Ancak Kensington Sarayı bu dönemdeki önemine rağmen, çürümeye başlamıştı bile. Worsley’e göre, II. George’un metresi Henrietta Howard, Kensington Sarayı’ndaki dairesinin o kadar nemli olduğunu fark etti ki, zeminden mantarlar fışkırdı.
Kensington Sarayı: Kraliçelerin Doğum Yeri
“Çılgın” Kral III. George, Hannoverli atalarının maskaralıklarından nefret ediyordu ve 1760 yılında kral olduğunda, Kensington Sarayı’ndaki dramı bırakıp üç mil uzaklıktaki Buckingham Sarayı’na taşındı.
Artık hükümdar ikamet etmediği için Kensington Sarayı, fazla kraliyet mensupları için bakımsız bir depo haline geldi.
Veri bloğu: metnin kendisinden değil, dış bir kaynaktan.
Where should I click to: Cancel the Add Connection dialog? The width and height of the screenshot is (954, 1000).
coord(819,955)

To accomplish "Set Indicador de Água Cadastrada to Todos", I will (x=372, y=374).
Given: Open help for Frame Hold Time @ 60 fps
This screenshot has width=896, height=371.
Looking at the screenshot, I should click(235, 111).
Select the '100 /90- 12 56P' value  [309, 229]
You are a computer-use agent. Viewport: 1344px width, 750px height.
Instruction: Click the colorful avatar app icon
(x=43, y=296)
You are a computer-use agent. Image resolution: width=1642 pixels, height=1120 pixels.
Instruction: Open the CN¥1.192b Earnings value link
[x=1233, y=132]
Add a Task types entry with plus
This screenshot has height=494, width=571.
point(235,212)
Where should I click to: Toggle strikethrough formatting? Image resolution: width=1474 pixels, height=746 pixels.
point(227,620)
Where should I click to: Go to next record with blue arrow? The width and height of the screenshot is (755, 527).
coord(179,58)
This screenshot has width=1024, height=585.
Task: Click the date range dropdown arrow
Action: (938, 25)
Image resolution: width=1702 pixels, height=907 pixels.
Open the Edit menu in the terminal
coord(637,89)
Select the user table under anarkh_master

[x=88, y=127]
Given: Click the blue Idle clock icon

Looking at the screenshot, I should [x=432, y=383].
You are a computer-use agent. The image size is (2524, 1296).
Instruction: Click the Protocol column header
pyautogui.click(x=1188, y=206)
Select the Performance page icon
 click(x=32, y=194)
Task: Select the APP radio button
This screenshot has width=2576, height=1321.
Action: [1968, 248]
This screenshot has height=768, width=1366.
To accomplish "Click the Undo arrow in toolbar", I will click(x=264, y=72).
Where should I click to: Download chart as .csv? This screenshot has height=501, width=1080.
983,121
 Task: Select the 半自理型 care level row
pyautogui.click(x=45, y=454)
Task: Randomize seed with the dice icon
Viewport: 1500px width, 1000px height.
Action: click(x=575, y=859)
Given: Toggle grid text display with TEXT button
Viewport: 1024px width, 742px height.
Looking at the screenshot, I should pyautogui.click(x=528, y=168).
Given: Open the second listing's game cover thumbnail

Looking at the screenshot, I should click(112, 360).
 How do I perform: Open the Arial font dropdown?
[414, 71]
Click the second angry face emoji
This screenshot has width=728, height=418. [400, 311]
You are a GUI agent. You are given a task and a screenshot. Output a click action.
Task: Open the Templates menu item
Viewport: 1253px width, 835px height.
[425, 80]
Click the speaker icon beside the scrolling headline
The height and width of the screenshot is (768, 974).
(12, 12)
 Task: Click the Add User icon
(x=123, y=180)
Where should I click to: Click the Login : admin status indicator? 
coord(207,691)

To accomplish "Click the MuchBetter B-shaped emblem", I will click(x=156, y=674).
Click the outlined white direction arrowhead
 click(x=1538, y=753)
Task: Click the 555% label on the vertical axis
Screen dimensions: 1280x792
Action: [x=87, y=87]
Quinn, “Muhteşem devlet odaları yavaş yavaş çürümeye bırakıldı ve sonunda kömür, kırık mobilya ve eski resimler için harap bir depo haline geldi,” diye yazıyor. “Bu arada sarayın geri kalanı, çeşitli dairelerin güncellenip modernize edildiği, ardından bir kez daha yenilenmeden önce parçalanmaya bırakıldığı uzun bir döngüsel döneme başladı.”
Kensington Sarayı’nı evi olarak adlandıran en ünlü kraliyet ailesi üyelerinden biri, geleceğin Kralı IV. George’un yabancılaşmış karısı olan, dairelerinde kocasına rakip bir mahkeme kuran ve Kensington Bahçeleri’nde dolaşması ve yabancılarla konuşmasıyla bilinen renkli, gösterişli Brunswick’li Caroline’dı. Bir diğer sakin ise Kral III. George’un eksantrik dokuzuncu çocuğu olan Sussex Dükü Prens Augustus Frederick’ti; Kensington Sarayı dairesini nadir kitaplardan, ilaçlardan ve düzinelerce saatten oluşan koleksiyonuyla doldurmuştu.
Quinn, “Saat başı,” diye yazıyor, “dairesinin içi çanlar ve gonglarla, müzik melodileriyle, milli marşlarla ve askeri havalarla dolardı.”